Cumberland and Emerald are two of the largest deep mines in the eastern U.S. coalfields, producing nearly 11 million tons combined in 2010. In the first quarter of 2011, their production was down somewhat, with Cumberland’s output at 1.1 million tons and Emerald at 881,819 tons, according to Mine Safety and Health Administration figures.
With the exception of “a few local issues,” Abingdon, Va.-based Alpha agreed to substantially the same contract as the deal with BCOA, whose only member is CONSOL Energy, said UMWA President Cecil Roberts. “That means miners’ pay will be increased by $1 per hour immediately. That means their health care will be preserved with no cuts or added costs. That means that health care and pensions for current and future retirees is secured.”

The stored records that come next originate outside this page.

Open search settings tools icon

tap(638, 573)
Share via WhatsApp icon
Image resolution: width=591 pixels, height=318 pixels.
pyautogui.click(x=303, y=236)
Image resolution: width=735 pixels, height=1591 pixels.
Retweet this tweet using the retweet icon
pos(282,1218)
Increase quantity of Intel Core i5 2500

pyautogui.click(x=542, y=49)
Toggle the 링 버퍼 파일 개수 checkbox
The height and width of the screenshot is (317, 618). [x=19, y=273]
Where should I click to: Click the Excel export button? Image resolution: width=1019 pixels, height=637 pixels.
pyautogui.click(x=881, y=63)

Terms of the BCOA pact provide miners with a $6/hour wage hike over the contract’s duration—the largest in the history of the nation’s oldest industrial union. Miners got a $1/hour increase on July 1, and will get another on January 1, 2012. Then, wages rise by an additional $1/hour on January 1 of each succeeding year. Pension contributions of $5.50/hour for every hour a miner works also were retained.

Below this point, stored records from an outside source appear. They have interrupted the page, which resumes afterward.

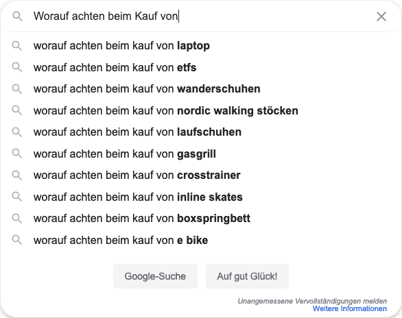Select the 'inline skates' suggestion
This screenshot has height=318, width=402.
[x=199, y=197]
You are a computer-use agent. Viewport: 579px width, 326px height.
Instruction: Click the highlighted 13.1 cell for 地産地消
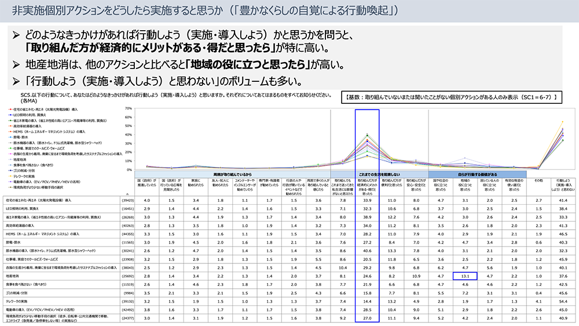point(464,277)
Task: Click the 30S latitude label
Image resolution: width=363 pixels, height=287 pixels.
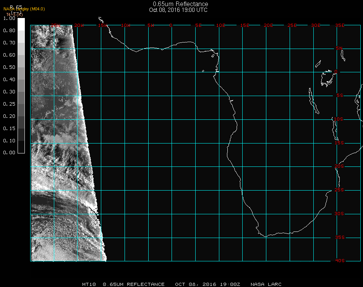Action: point(339,214)
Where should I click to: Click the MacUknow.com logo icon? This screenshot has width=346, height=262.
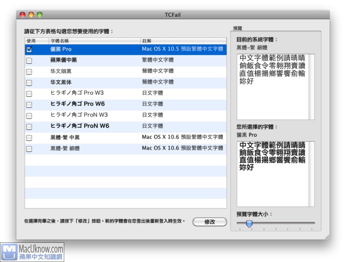tap(9, 252)
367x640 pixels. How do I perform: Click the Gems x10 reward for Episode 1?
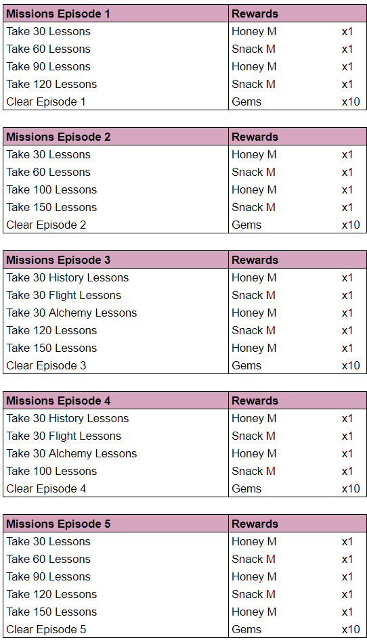click(296, 101)
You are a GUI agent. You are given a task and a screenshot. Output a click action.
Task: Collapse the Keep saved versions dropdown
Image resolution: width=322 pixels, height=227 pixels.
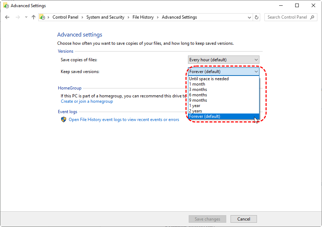[x=223, y=72]
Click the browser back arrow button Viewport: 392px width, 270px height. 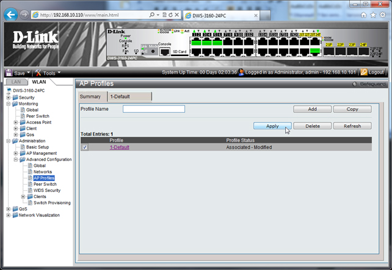tap(11, 15)
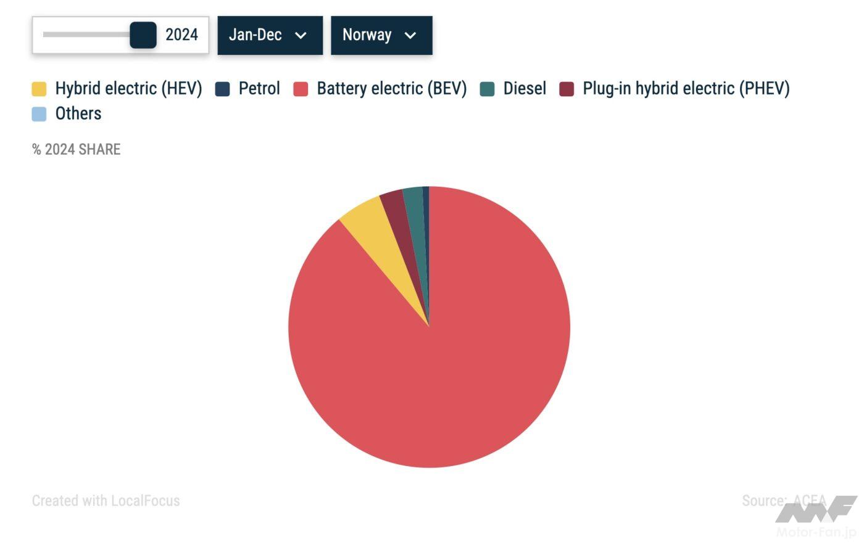Click the chevron arrow beside Norway

[x=410, y=36]
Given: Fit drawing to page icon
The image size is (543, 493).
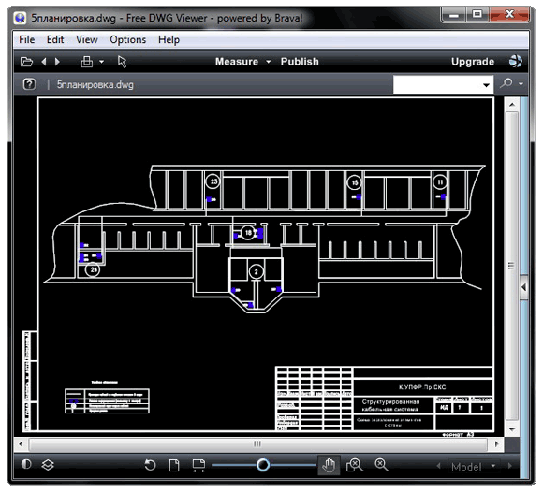Looking at the screenshot, I should click(x=174, y=465).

However, the UMWA also acceded to a BCOA demand that ends company-funded pensions for new employees, starting with workers hired after January 1, 2012. Beginning next year, new UMWA miners will be under a 401(k) plan. The BCOA agreed to initially contribute $1/hour to an individual miner’s 401(k), increasing to $1.50/hour during the contract period.
Also under the UMWA/Alpha accord, the company agreed that if it reopened the idled Wabash underground mine near Keensburg in Wabash County, Ill., before the end of 2013, the union would remain the collective bargaining representative for the miners there, and the newly signed contract would be in effect.

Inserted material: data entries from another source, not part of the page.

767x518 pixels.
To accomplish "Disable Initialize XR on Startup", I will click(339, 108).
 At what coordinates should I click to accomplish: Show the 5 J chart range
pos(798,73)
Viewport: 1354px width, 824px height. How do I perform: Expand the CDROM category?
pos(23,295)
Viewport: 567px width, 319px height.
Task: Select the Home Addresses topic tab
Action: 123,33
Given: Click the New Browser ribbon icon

Originally opened several decades ago by former Amax Coal Co., Wabash was a Foundation Coal asset at the time Alpha acquired Foundation on July 31, 2009. At one time, Wabash was one of the largest deep mines in the high-sulfur Illinois Basin. It closed several years ago.
UMWA spokesman Phil Smith said the union continues to negotiate with several other coal companies that employ some 6,000 union miners, including Patriot Coal, Drummond, Jim Walters and Cliffs Natural Resources. Those companies are bound only by pension provisions of the BCOA contract. The union must bargain with them individually on wages and other benefits.